Reputation: 41
I have a data frame with three columns and thousands of rows. The first two columns (x and y) contain character strings, and the third (z) contains numeric data. I need to subset the data frame based on matching values in both of the first two columns.
x <- c("a", "b", "c", "d", "f", "g", "h", "i", "j", "k")
y <- c("h", "b", "k", "a", "g", "d", "i", "c", "f", "j")
z <- c(1:10)
df <- data.frame(x, y, z)
x y z
1 a h 1
2 b b 2
3 c k 3
4 d a 4
5 f g 5
6 g d 6
7 h i 7
8 i c 8
9 j f 9
10 k j 10
Say this is my table, and the values I am interested in are "a", "c", "f", "h" and "k". I only want to return the rows in which both x and y contain one of the five, so in this case rows 1 and 3.
I've tried:
df2 <- filter(df,
x == ("a" | "c" | "f" | "h" | "k") &
y == ("a" | "c" | "f" | "h" | "k"))
but this doesn't work for factors or character strings.
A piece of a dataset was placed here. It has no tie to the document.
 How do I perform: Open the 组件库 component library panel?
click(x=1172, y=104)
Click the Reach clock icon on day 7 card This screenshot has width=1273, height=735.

Is there an equivalent or another way around this?
Thanks in advance.
Upvotes: 3
Views: 7973
Reputation: 2082
What about:
df2 <- filter(df, grepl("[acfhk]",x) & grepl("[acfhk]",y))
using dplyr
package
Upvotes: 0
Reputation: 5193
With dplyr
df2 <- filter(df,
x %in% c("a" ,"c","f" ,"h","k") &
y %in% c("a" ,"c","f" ,"h","k"))
df2
x y z
1 a h 1
2 c k 3
Upvotes: 0
Reputation: 38500
I think this returns what you are looking for:
# build vector of necessary elements
mustHaves <- c("a", "c", "f", "h", "k")
# perform subsetting
df[with(df, x %in% mustHaves & y %in% mustHaves),]
x y z
1 a h 1
3 c k 3
data
df <- data.frame(x, y, z, stringsAsFactors = FALSE)
Upvotes: 4